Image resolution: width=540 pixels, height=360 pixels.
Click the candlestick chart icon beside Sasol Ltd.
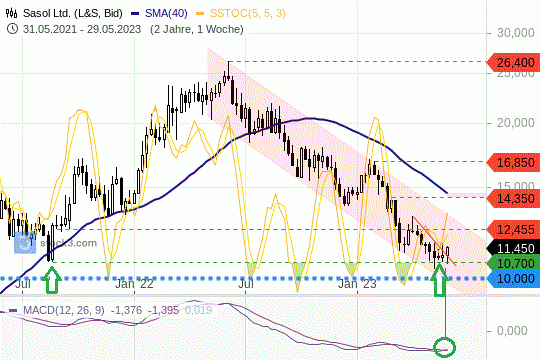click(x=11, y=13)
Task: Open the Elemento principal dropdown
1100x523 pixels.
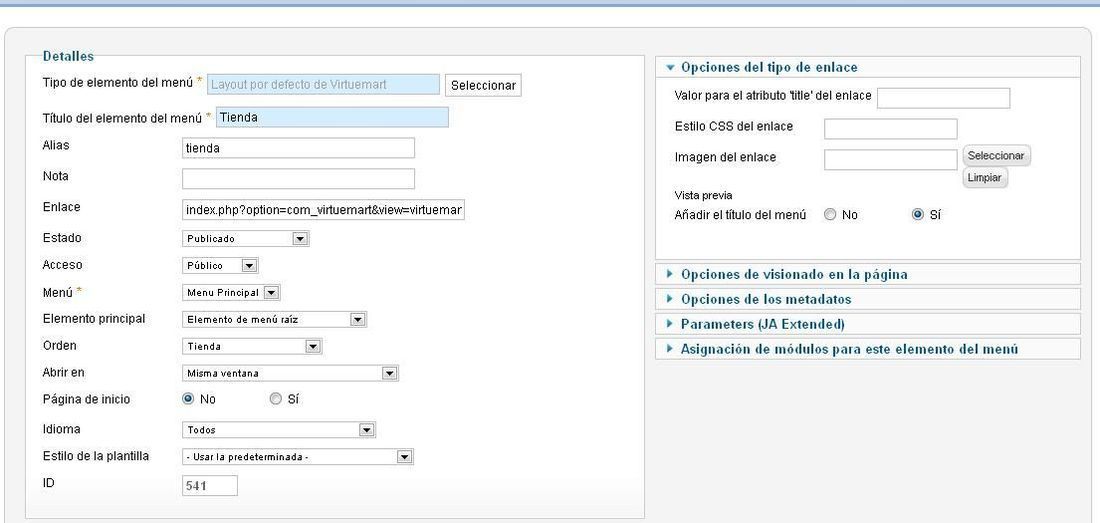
********************
- **Work instruction**: Leaving the pictures out, set down all of the data again exactly.

- **Result**:
Image resolution: width=540 pixels, height=360 pixels.
Click the candlestick chart icon beside Sasol Ltd.
click(x=11, y=13)
Task: Open the Elemento principal dropdown
1100x523 pixels.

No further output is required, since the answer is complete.